Time went by and the issue remained at an acceptable (for us) level of few dozens per day. You may say it’s too much, but, bear with me, it’s reasonable for our hardware and user base.

Just a few days ago, we realized that issues coming from our gevent-based process were not being properly reported to our Sentry. We fixed the issue and observed that we’re getting about 2.5k DB collisions per day reports again. And once more the query the table where most of collisions happen is ‘im_chat_presence’.

As a workaround we simply reduced the update rate for that table. But a better solutions needed to be found.

Cross-tab polling

By looking better our users’ usage pattern, we discovered that users switch from tab to tab regularly and thus the polling is still high. So we went down the path of figuring out a way to have a single polling connection even when many were opened.

I remembered the Local Storage API and went down to write a simple proof of concept of listening events of the localStorage from different tabs. The proof of concept yielded good results, and so I turned to Google and search for “cross-tab communication” and found the tabex library.

After that, replacing the implementation of the bus for a new one that was based on a exchanged between tabs was not very hard. These are the commits done in our branch (in reverse topological order as in git log):

0555434 * bus: Clarify the channel delay in polls.
d10a1b5 * bus: Checks for the right state.
af4a6dc * bus: Add language tag in the documentation.
636490b * im_chat: Revert "Reduce the presure on im_chat_presence table."
eda7638 * bus: Don't notify if not in polling state.
4d09ac6 * web_celery: Use a dedicated bus exchange for jobs.
84239e3 * im_chat: Beep only in the master tab.
2cb27da * Improve the bus to allow tab synchronization.

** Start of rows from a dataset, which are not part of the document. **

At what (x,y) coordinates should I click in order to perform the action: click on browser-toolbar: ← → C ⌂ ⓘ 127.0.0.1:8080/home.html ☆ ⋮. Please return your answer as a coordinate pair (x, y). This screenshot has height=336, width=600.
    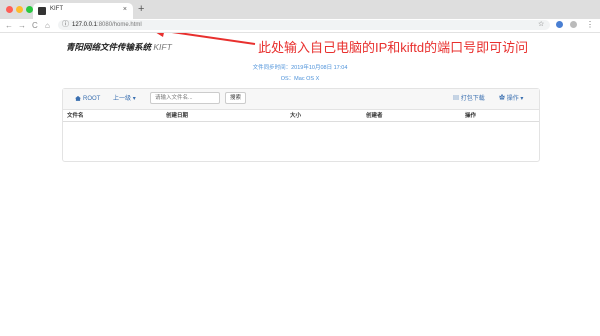
    Looking at the image, I should click on (300, 26). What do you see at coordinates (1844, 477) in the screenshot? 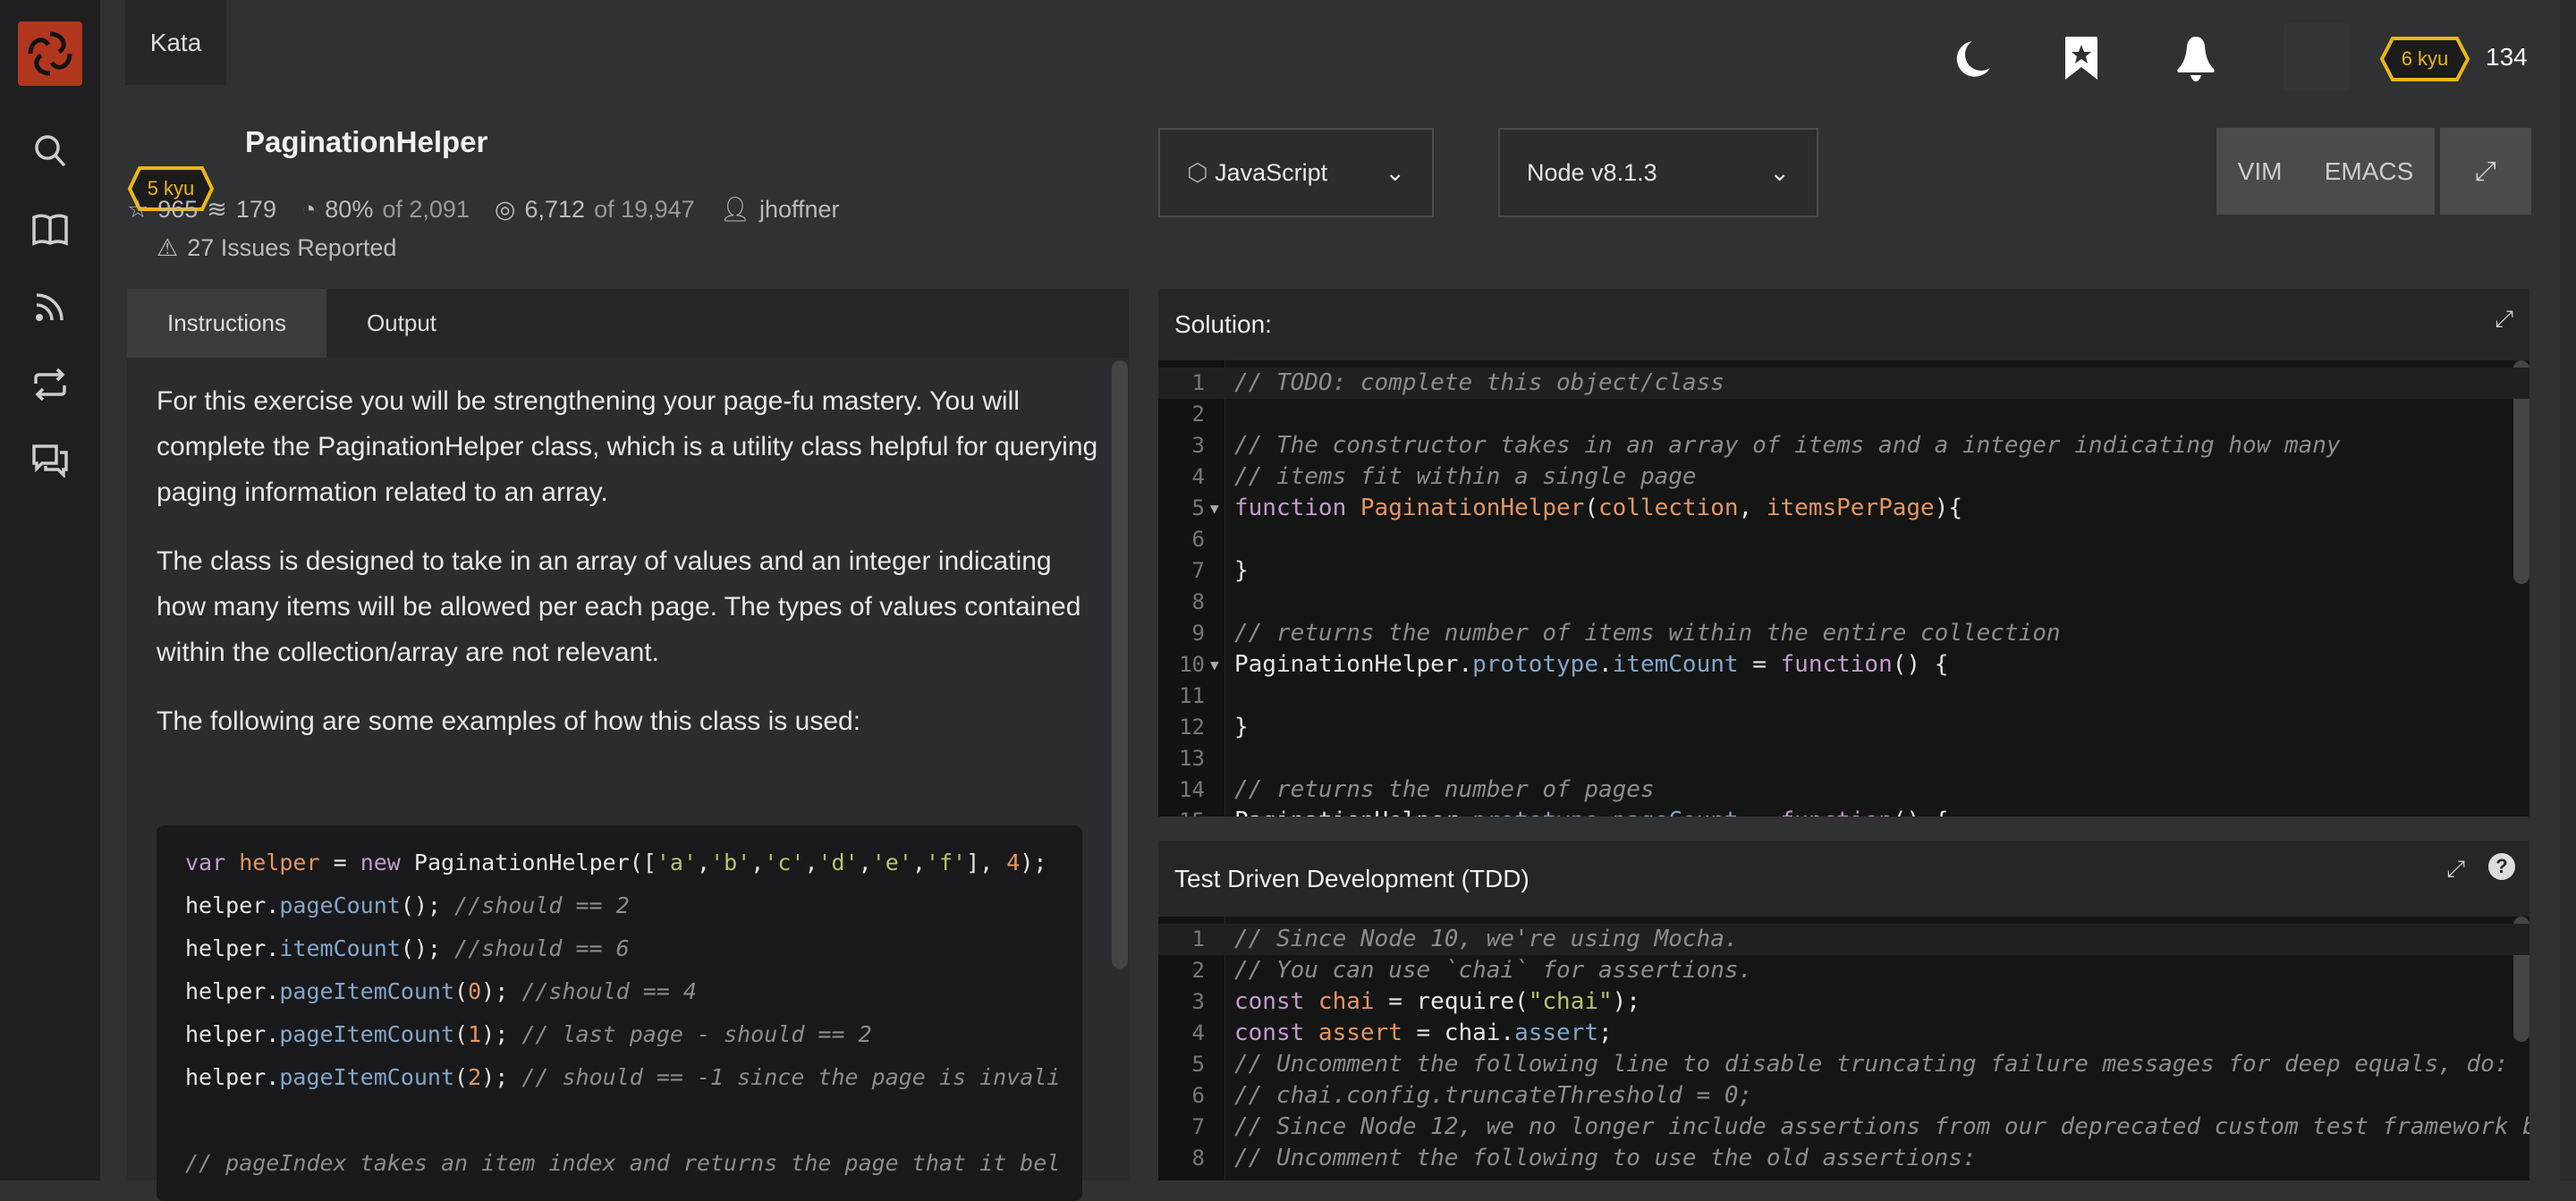
I see `editor-line: 4 // items fit within a single page` at bounding box center [1844, 477]. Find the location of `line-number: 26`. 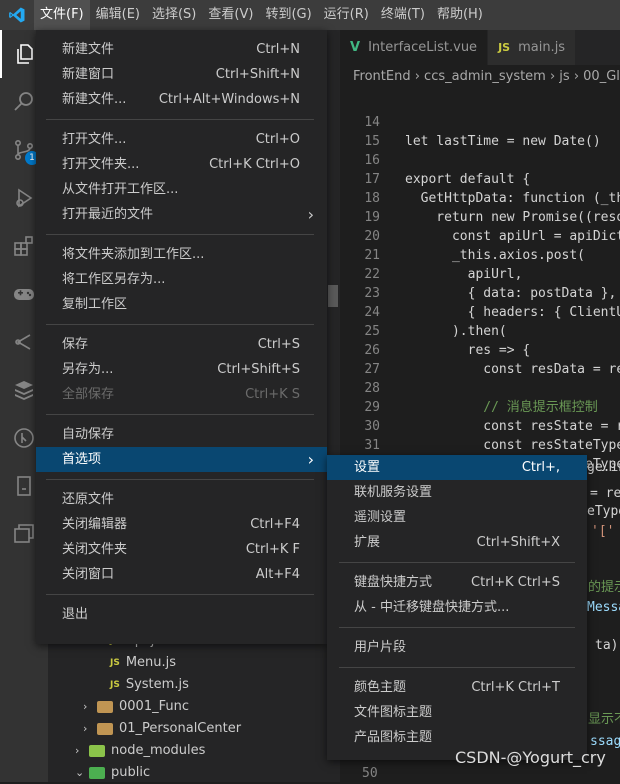

line-number: 26 is located at coordinates (372, 350).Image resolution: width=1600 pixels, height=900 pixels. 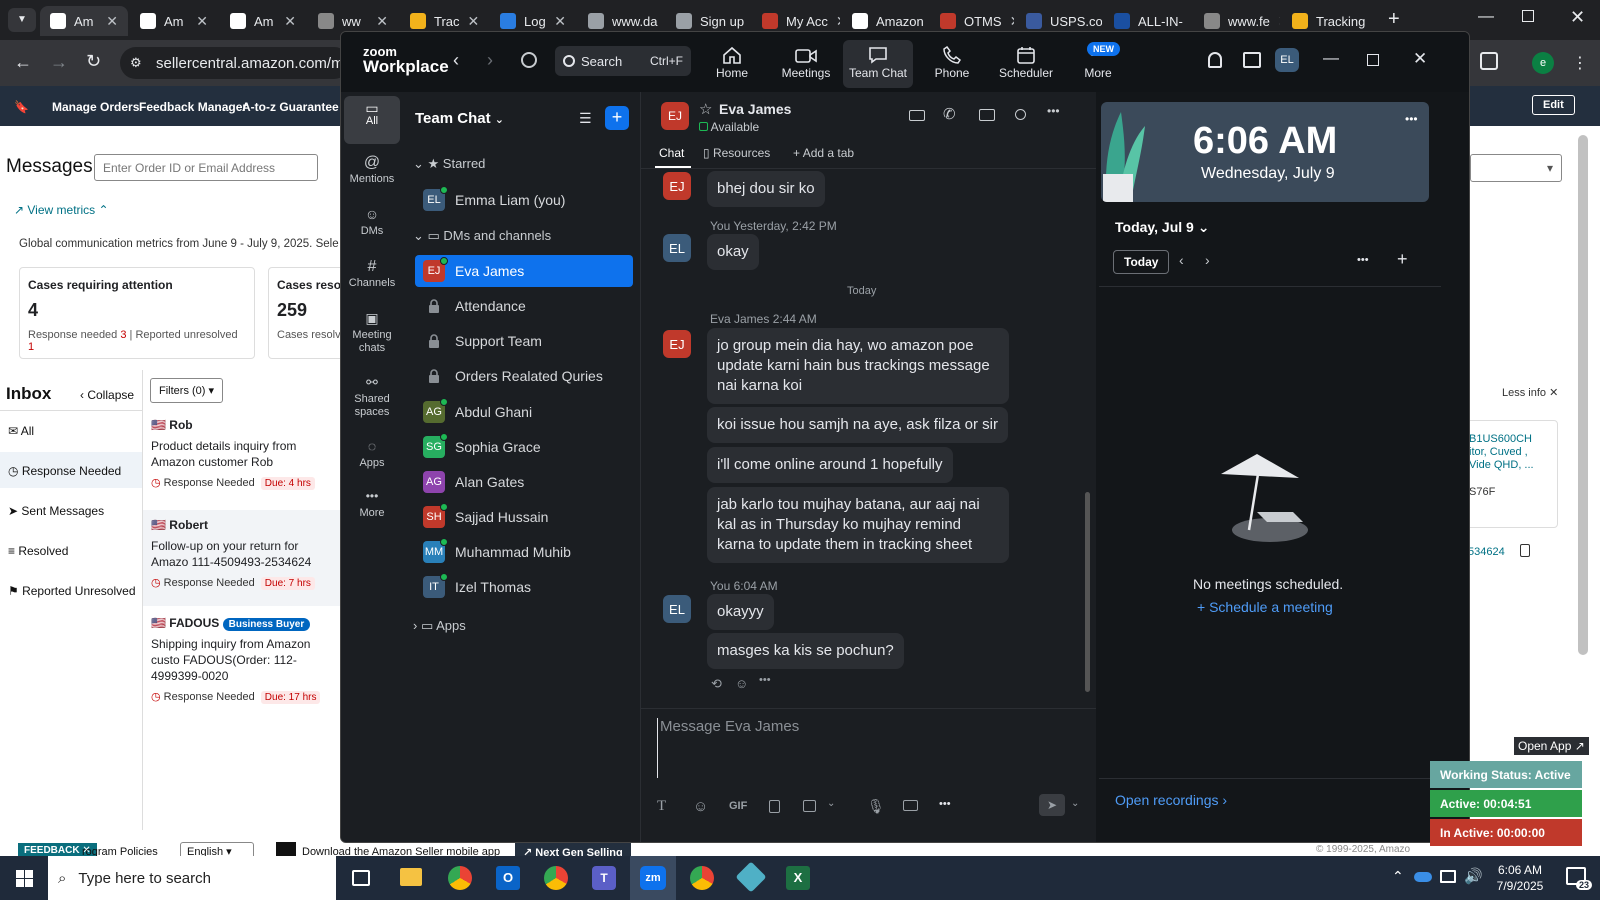 I want to click on tab-resources: ▯ Resources, so click(x=736, y=153).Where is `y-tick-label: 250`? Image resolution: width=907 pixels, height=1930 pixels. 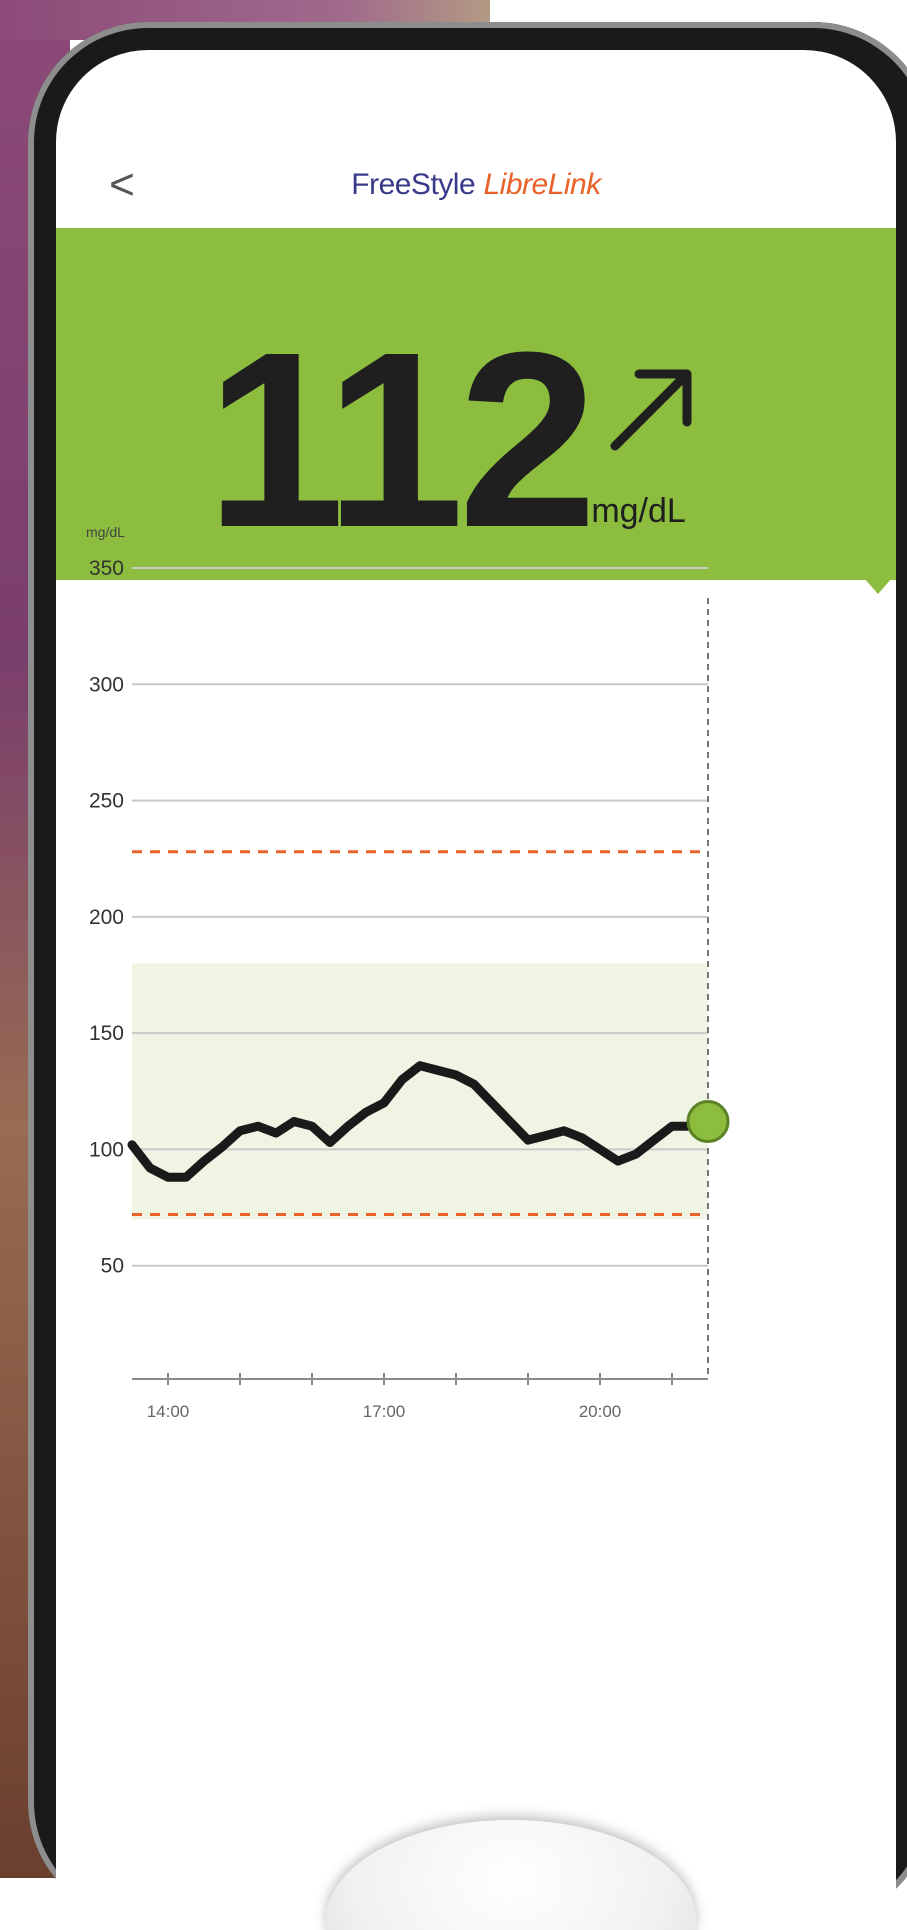
y-tick-label: 250 is located at coordinates (106, 802).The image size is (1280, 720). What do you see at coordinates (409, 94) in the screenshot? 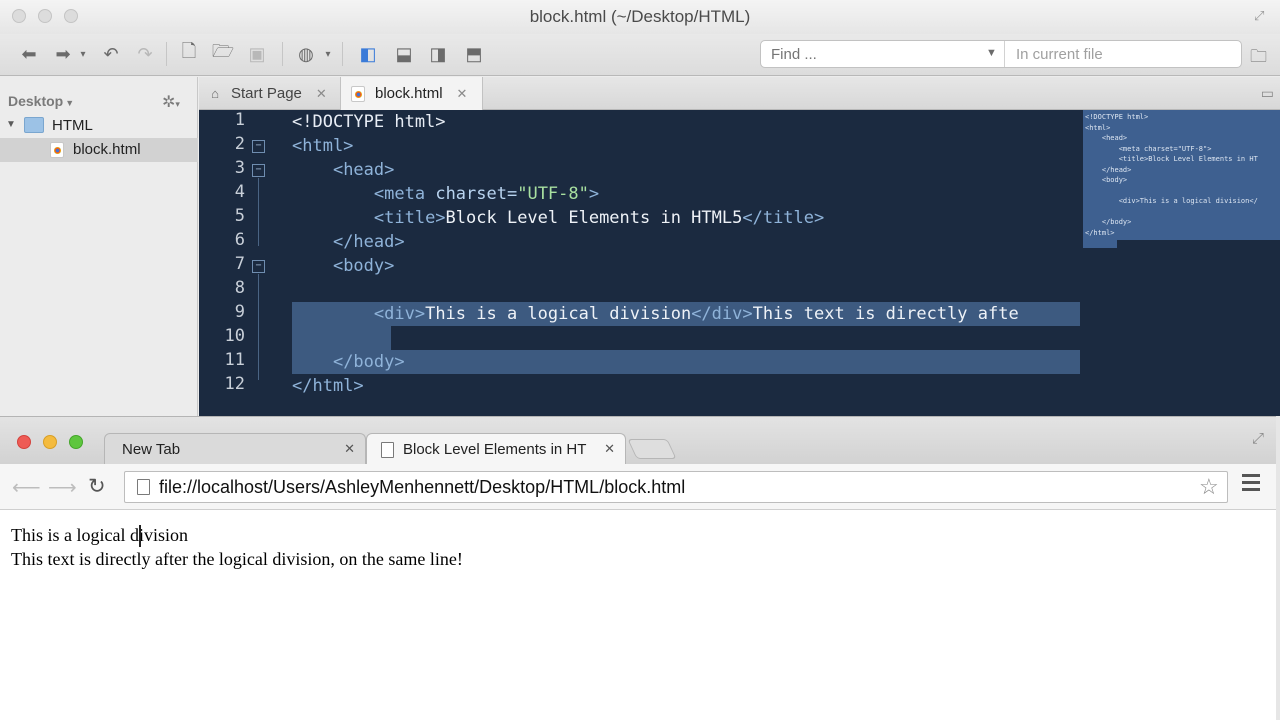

The file addons/bus/static/src/js/bus.rst contains the new design explained.

A few weeks ago I did the first merge our 8.0 changes into the 9.0 branch. On the process I realized that Odoo 9.0’s bus was improved and now contains the a cross-tab communication feature.

So probably I end up backporting their implementation into 8.0.

Notes

[1]Of course it allows the web app to change the window’s title when then user has an unread message, but in our case this notification is also unneeded, because the message is actually being read in another tab.